Glucose is a major energy substrate in the hearts and red skeletal muscles of fatty acid binding protein 4/5 (Fabp4/5) double-knockout (DKO) mice even during fasting. A and B, After a 24-hour fast, mice received intravenous injection of ¹²⁵I-15-(p-iodophenyl)-3-(R,S)-methyl pentadecanoic acid (¹²⁵I-BMIPP; 5 kBq) and ¹⁸F-fluorodeoxyglucose (¹⁸F-FDG; 100 kBq) via the lateral tail vein. The animals were euthanized at 2 hours after injection. The uptake of ¹²⁵I-BMIPP (A) and ¹⁸F-FDG (B) by indicated organs from wild-type (WT) or Fabp4/5 DKO male mice was counted in a well-type gamma counter with or without 2-hour refeeding (n=6; *P<0.05). C, Representative positron emission tomography image of ¹⁸F-FDG 2 hours after injection in WT and Fabp4/5 DKO mice after a 24-hour fast. D, Baseline and insulin-stimulated uptake of FAs and glucose in isolated cardiac myocytes from WT and Fabp4/5 DKO mice. The uptake of ¹⁴C-palmitic acid (¹⁴C-PA) and ³H-deoxyglucose (³H-DG) were measured (n=6) in the presence or absence of insulin (1 mmol/L). *P<0.05. See also Figure II in the online-only Data Supplement. Bld indicates blood; D, diaphragma, Fat, gonadal fat pad; G, gastrocnemius; Hrt, heart; Liv, liver; Q, quadriceps; R-M, red skeletal muscle (soleus); S, soleus; and W-M, white skeletal muscle (quadriceps).

Figure 3

Expression of genes associated with fatty acid (FA) metabolism in hearts. A, Relative mRNA expression of genes associated with FA metabolism in the hearts of wild-type (WT) and fatty acid binding protein 4/5 (Fabp4/5) double-knockout (DKO) mice with or without a 24-hour fast.
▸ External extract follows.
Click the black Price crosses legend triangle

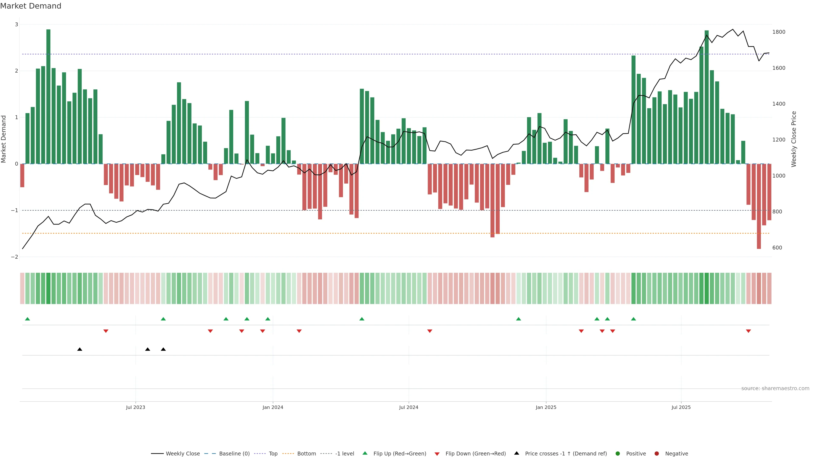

The level of each transcript is determined by real-time polymerase chain reaction (n=6). Data are shown as the mean±SD. *P<0.05. B, Triacylglycerol (TG) content in the hearts of WT and Fabp4/5 DKO mice with or without a 24-hour fast (n=5; *P<0.05). C, TG droplet is detected by oil red O stain in the hearts of WT and DKO mice with or without fasting. Scale bar, 100 μm.

Figure 4

Glucose uptake is accelerated independently of insulin signaling during fasting. A, Protein expression and phosphorylation were determined by Western blot analysis in the hearts before and after a 24-hour fast. B, Levels of protein expression or phosphorylation were quantified by densitometric analysis (n=6). Data are shown as the mean±SD. *P<0.05. C, Insulin (5 U/kg) was injected into the peritoneal cavity after a 24-hour fast. Twenty minutes later, protein was extracted from isolated hearts for Western blot analysis. D, Levels of phosphorylation were quantified by densitometric analysis (n=6). AMPK indicates AMP-activated protein kinase; AU, arbitrary unit; IRβ, insulin receptor-β; p-AMPK, phosphorylated AMPK; PFK2, phosphofructokinase-2; PDHA, pyruvate dehydrogenase-α; p-IR, phosphorylated IR; and pPFK, phophorylated PFK.

Figure 5

Metabolome analyses of fatty acid binding protein 4/5 (Fabp4/5) double-knockout (DKO) hearts. Indicated metabolites from the hearts of wild-type (WT) and Fabp4/5 DKO mice after a 24-hour fast were measured by capillary electrophoresis-mass spectrometry (n=6). *P<0.05, **P<0.01. A, Energy reserve (phosphocreatine [PCr] plus ADP) was decreased in Fabp4/5 DKO hearts. B, Metabolites in the tricarboxylic acid (TCA) cycle and malonyl-CoA as an intermediate of FA synthesis. C, The level of β-hydroxybutyrate was markedly higher in DKO hearts.

Figure 6

Serum levels of nonesterified fatty acids (NEFAs) and ketone bodies are higher in fatty acid binding protein 4/5 (Fabp4/5) double-knockout (DKO) mice after a 24-hour fast. Serum levels of indicated biochemical parameters were measured before and after a 24-hour fast (n=8). *P<0.05. TC indicates total cholesterol; and TG, triacylglycerol.